Muğla Milas’ta Ortaçağa Ait Bir Mekan; Beçin
Arkeoloji bilimi ile desteklenmeyen bir tarih düşünülemez. Yazılı kaynaklar birçok şey söyler ama maddi dayanak olmadıkça tüm söylenenler, aktarılanlar eksik ve temelsiz kalır. Bu yüzden arkeoloji, nümismatik, epigrafi vs gibi somut veriler içeren malzemelerin kullanılıp yorumlanması tarihin başka bir açıdan ve daha sağlıklı anlaşılmasını sağlar.
Ülkemizde ortaçağ arkeolojisi antik dönem arkeolojisine nazaran çok yeni bir alan. Bugüne kadar Türkiye’de neler yapıldı diye bakılacak olunursa ilk Türkiye Selçukluları ile ilgili arkeolojik kazıları görürüz. Oluş Arık ve Rüçhan Arık’ın girişimleri ile başlayan süreç Selçuklu arkeolojisini aşıp beylikler devrine kadar geldi.
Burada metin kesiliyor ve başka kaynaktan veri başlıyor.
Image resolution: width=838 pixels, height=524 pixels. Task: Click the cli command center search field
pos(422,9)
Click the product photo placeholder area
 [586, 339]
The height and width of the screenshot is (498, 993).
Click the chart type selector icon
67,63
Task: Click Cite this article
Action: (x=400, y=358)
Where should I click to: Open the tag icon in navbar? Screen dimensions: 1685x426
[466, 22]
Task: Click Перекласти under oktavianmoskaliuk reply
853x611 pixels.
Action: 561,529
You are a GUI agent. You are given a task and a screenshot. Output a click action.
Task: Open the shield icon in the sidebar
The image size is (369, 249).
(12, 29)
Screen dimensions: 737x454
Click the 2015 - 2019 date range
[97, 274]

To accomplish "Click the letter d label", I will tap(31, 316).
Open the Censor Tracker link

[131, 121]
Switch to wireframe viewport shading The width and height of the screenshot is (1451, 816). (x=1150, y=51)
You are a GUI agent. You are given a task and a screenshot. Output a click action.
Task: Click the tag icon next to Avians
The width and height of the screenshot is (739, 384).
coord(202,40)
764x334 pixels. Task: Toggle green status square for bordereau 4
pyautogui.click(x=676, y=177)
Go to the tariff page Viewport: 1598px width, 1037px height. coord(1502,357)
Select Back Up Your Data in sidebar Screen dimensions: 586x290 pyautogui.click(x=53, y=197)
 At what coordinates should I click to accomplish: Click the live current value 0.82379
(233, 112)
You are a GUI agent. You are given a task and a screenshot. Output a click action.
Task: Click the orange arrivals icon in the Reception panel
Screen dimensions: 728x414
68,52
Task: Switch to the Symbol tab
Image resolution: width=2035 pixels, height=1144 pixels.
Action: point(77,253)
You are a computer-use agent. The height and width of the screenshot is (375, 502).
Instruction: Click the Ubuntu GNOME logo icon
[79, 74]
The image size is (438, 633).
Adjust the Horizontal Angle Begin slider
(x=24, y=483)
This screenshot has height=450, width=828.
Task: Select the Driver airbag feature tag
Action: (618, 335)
Oysaki tarih içinde ihmal edilen ve pek araştırmaya değer görülmeyen beyliklerden günümüze hatırı sayılır birçok maddi eser kaldı. İşte beylikler devrini ilgilendiren bir kazı da Muğla Milas’taki Beçin ören yerinde gerçekleştiriliyor. 1995-2009 yılları arasında Hüseyin Rahmi Ünal’ın kazı başkanlığını yaptığı Beçin’de kazılar şimdilerde Kadir Pektaş tarafından yürütülmekte. 1974’ten bu yana yapılan kazılarda büyük bir ortaçağ şehri ortaya çıktı. Burası şimdilerde bir nevi açık hava müzesi.
Menteşe beyliği dışında antik çağ, Roma ve Osmanlı’ya ait buluntuların da olduğu şehir hakkında TÜBA tarafından Rahmi Hüseyin Ünal, Friedrich Krinzinger, Michael Alram, Şule Pfeiffer-Taş editörlüğünde Beçin Definesi adlı kitap basıldı. Tüm bunlar dışında Beçin UNESCO Dünya geçici mirası içinde yer alıyor ve hedefi dünya mirası içine girmek. Fakat Beçin’in ziyaretçisi yeterli değil. Kültür ve Turizm Bakanlığı’nın Beçin’e yatırımları ziyadesiyle iyi fakat şehrin tanıtıma ihtiyacı var.
Ören yerinde ziyaretçilere her konuda rehberlik eden Şenol Bey’i de burada anmak gerekir. Tipik bir memurdan öte mesleğine kendini adamış bilgili ve ilgili biri. Kendisine buradan teşekkürlerimi sunarım.